ITEM 7. MANAGEMENT'S DISCUSSION AND ANALYSIS OF FINANCIAL CONDITION AND RESULTS
OF OPERATIONS.

Not applicable.

ITEM 8. FINANCIAL STATEMENTS AND SUPPLEMENTARY DATA.

Not applicable.

ITEM 9. CHANGES IN AND DISAGREEMENTS WITH ACCOUNTANTS ON ACCOUNTING AND
FINANCIAL DISCLOSURE.

None.

PART III

ITEM 10. DIRECTORS AND EXECUTIVE OFFICERS OF THE REGISTRANT.

Not applicable.

ITEM 11. EXECUTIVE COMPENSATION.

Not applicable.

ITEM 12. SECURITY OWNERSHIP OF CERTAIN BENEFICIAL OWNERS AND MANAGEMENT.

A. SECURITY OWNERSHIP OF CERTAIN BENEFICIAL OWNERS.

The Transferor is a wholly-owned subsidiary of a corporation that is
wholly-owned by Dayton Hudson Corporation. The principal executive office
of Dayton Hudson Corporation is 777 Nicollet Mall, Minneapolis, MN 55402.

At the date hereof, 100% of the Series 1995 Certificates were held in
the nominee name of Cede & Co. for beneficial owners.
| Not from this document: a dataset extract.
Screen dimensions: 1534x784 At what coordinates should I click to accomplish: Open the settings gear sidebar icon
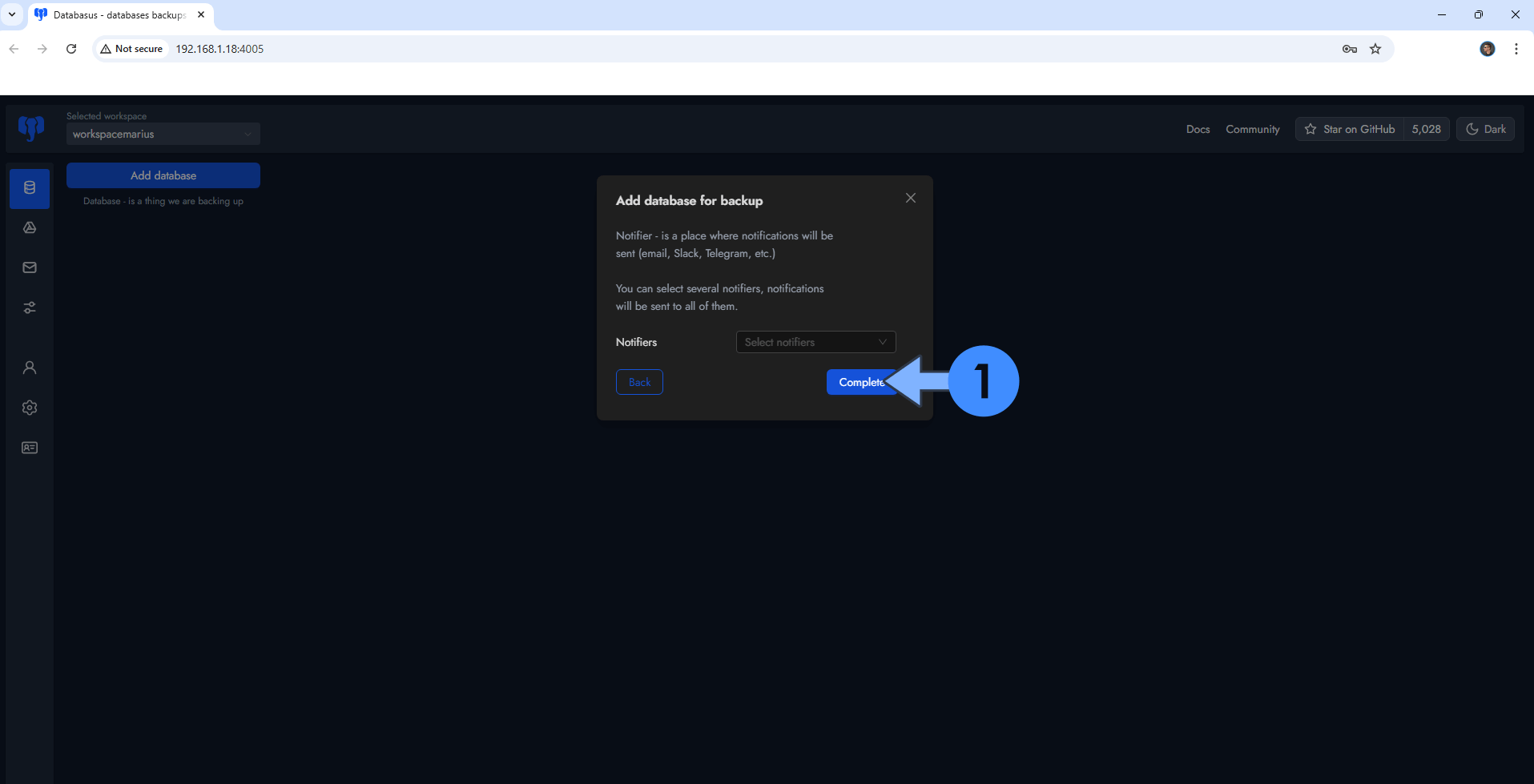tap(30, 408)
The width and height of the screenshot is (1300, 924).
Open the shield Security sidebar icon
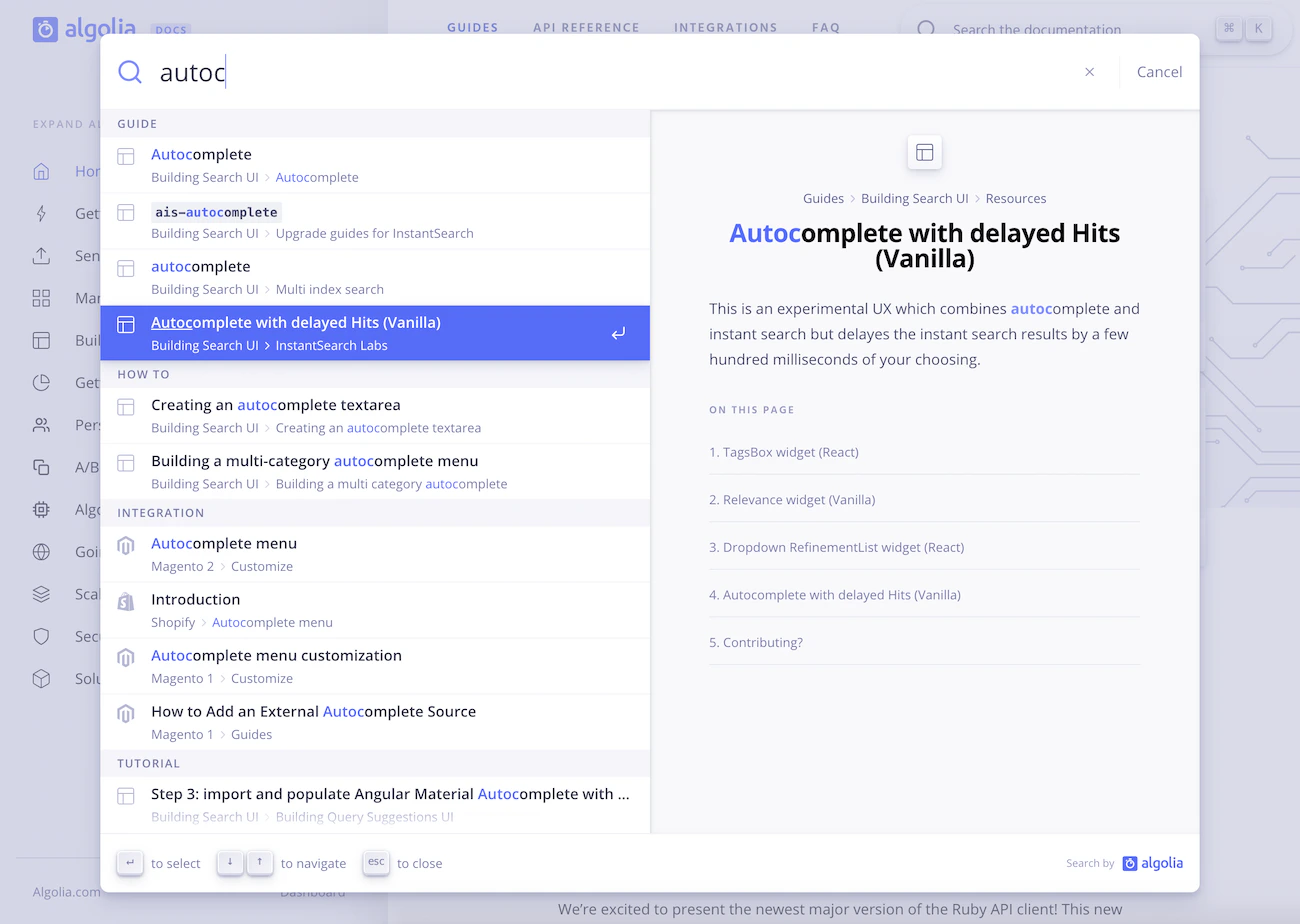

To the Transferor's
knowledge, based solely on the fact that Transferor has not received
notice of any filings having been made with the Securities and Exchange
Commission reporting the acquisition of more than 5% of the Series 1995
Certificates, no person beneficially owned more than 5% of the Series
1995 Certificates. The Series 1996 Certificates are held by an
administrative agent on behalf of several beneficial owners and interests
in the Series 1996 Certificates are not freely transferable.
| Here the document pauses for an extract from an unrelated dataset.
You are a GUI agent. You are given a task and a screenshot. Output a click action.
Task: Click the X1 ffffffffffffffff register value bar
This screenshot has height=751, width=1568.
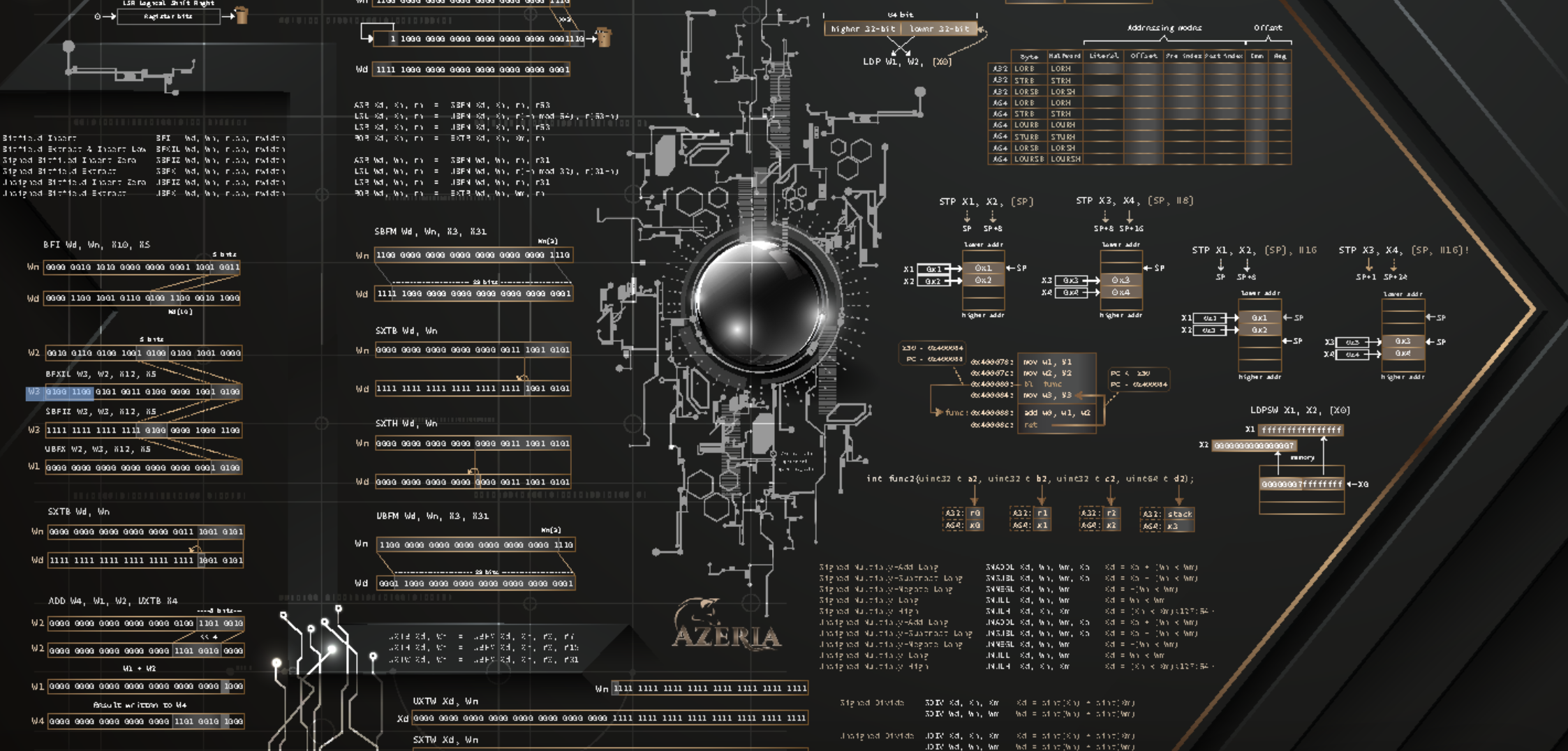tap(1301, 430)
The undivided interests in the Trust, other than that represented by
the Series 1995 Certificates and the Series 1996 Certificates, are owned
by the Transferor and the Servicer.

B. SECURITY OWNERSHIP OF MANAGEMENT.

Not applicable.

C. CHANGES IN CONTROL.

Not applicable.

ITEM 13. CERTAIN RELATIONSHIPS AND RELATED TRANSACTIONS.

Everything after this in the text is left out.